-- Отрывок --
Наследие вновь открытого гениального живописца сразу же вызвало острый интерес художественных кругов во многих странах и вывело его в ряды столпов новоевропейской культуры.

Уже в 1908 году испанский искусствовед Мануэль Коссио составил каталог всех его произведений, а наиболее видные историки искусств стали спорить об оригинальнейшем стиле Эль Греко, пытаясь отнести мастера к какой-либо одной школе живописи из тех, что оказали влияние на Эль Греко в процессе становления его как зрелого мастера.

Исследования творчества художника, принадлежащие разным авторам,  позволяют сделать вывод, что живописная манера Эль Греко сформировалась под влиянием трех великих художественных культур – византийской, итальянской и испанской. Эволюция творчества Греко определяется этапами его жизненного пути. Т.П.Каптерева так очерчивает основные вехи творческой судьбы художника: "Молодость на родном острове Крит обусловила появление иконописных работ; годы, проведенные затем в Венеции, нашли отражение в ренессансно-венецианских произведениях; с приездом в Испанию мастер бурно эволюционирует в направлении маньеризма с типично испанской мистической окраской".2 Существуют мнения о приоритетной принадлежности Эль Греко к каждой их этих школ. Среди них так называемая теория "византизма", само название которой говорит о том, что ее приверженцы определяющее место в творческом методе Эль Греко отводят иконописным традициям, усвоенным мастером в ранней юности из обучения у критских художников.
Доменикос Теотокопулис (1541-1614) - настоящее имя Эль Греко - уроженец Крита, обучался в мастерских известных иконописцев своего времени – Михаила Дамаскиноса, Андреаса Рико, испытал косвенное влияние Феофана Грека, в середине XVI века определявшего художественную жизнь критской школы, которая благодаря ему вышла за пределы Крита и получила свое дальнейшее развитие уже на Пелопонессе.

-- Задания и упражнения --
1/ Назовите все художественные культуры, под влиянием которых, согласно тексту об Эль Греко, сформировалась его живописная манера.
2/ Кто, по сведениям текста об Эль Греко, составил в 1908 году каталог всех его произведений?
3/ Продолжите текст об Эль Греко с того места, на котором он обрывается.
Перечень, приведенный ниже, для работы с текстом об Эль Греко не нужен.

-- Записанные сведения --
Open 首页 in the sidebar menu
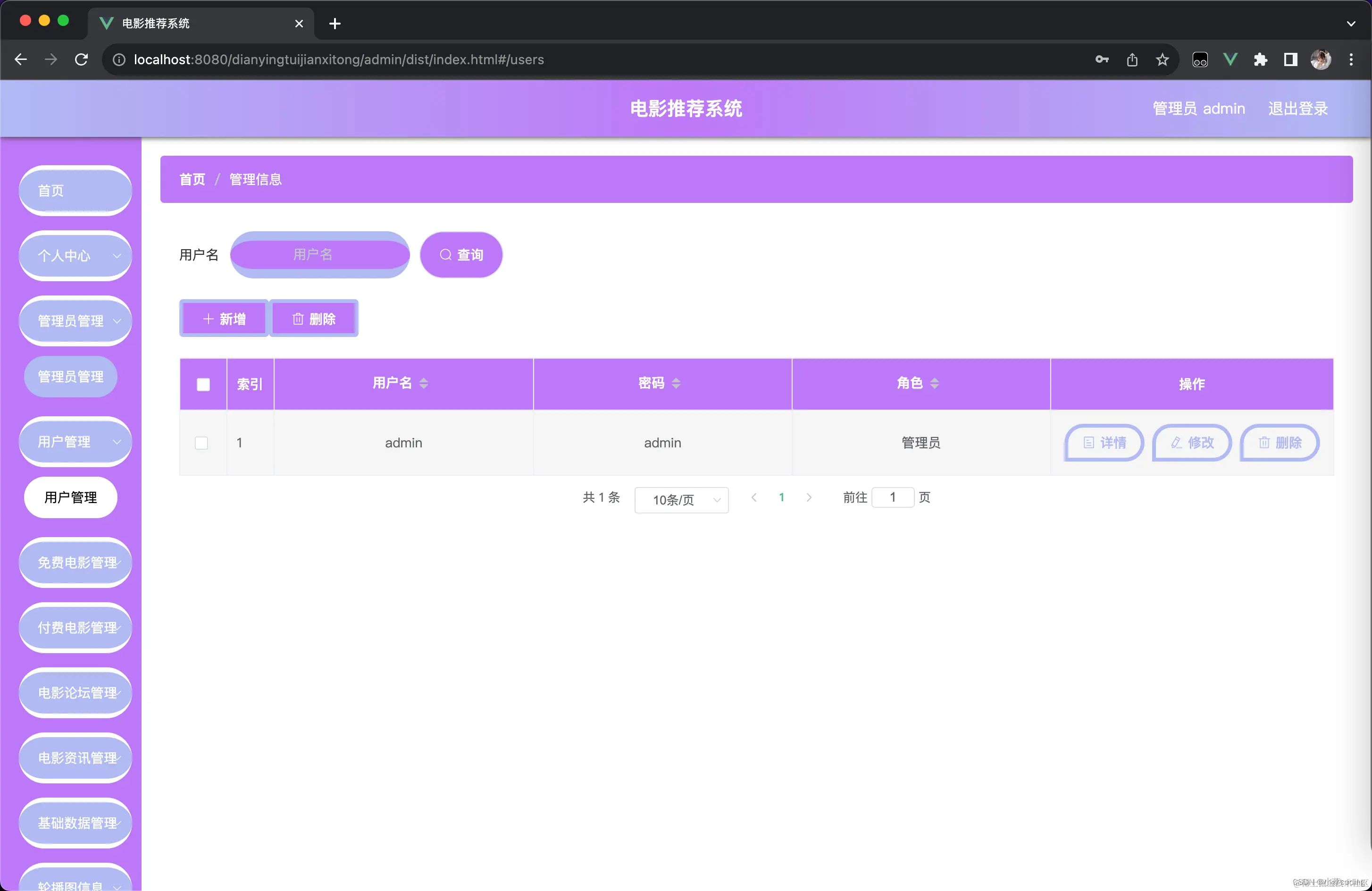 coord(75,190)
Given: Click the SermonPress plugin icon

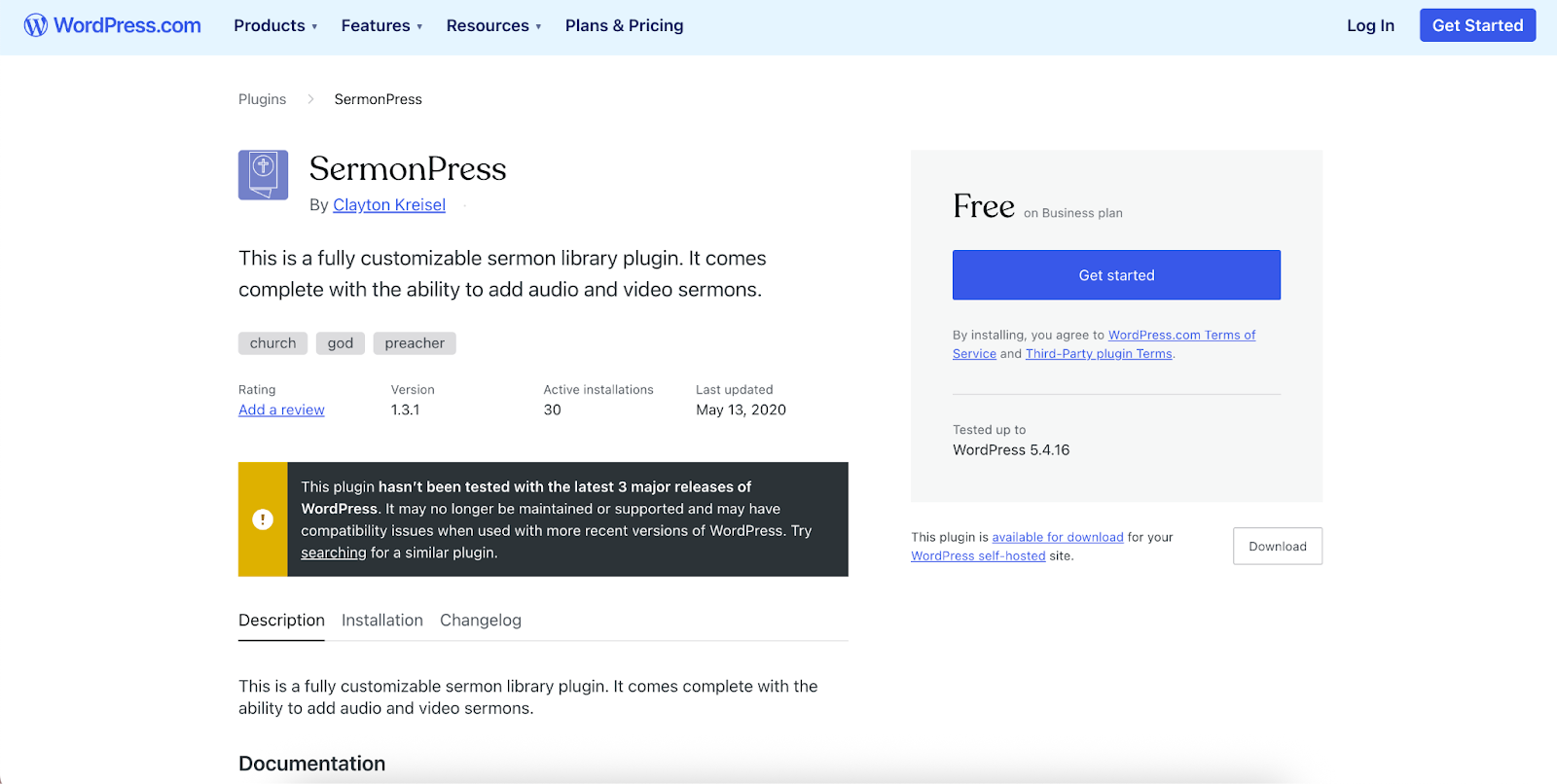Looking at the screenshot, I should point(263,175).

-- Ответы к заданиям --
1/ Византийская, итальянская и испанская.

2/ Испанский искусствовед Мануэль Коссио.

3/
Техника критской живописи основывалась на каллиграфически точном рисунке, на который очень тонкими мазками равномерно наносились красочные слои. Особенно красив в этой школе колорит, богатый переливами чистых звучных красок. Со временем воспоминания об этой блестящей колористической технике найдут свое воплощение в позднем творчестве художника.

Пребывание Эль Греко на своем родном острове не было продолжительным. Надо сказать, что во времена Греко на Крите уже больше трех веков сосуществовали православие и католицизм, принесенный сюда венецианскими крестоносцами в 1204 году. Восточная и западная художественные культуры здесь сильно сроднились, и в самой Италии возникла критско-венецианская школа живописи, получившая там всеобщее признание. Многие молодые критские живописцы ехали совершенствовать свое мастерство в Италию. Доменикос не был исключением. В Италии он прошел обучение в мастерской Тициана и воспринял систему колоризма великого живописца, глубоко созвучную и ему самому, поскольку она выросла на основе изысканной и яркой полихромии дорогой его сердцу византийской живописи.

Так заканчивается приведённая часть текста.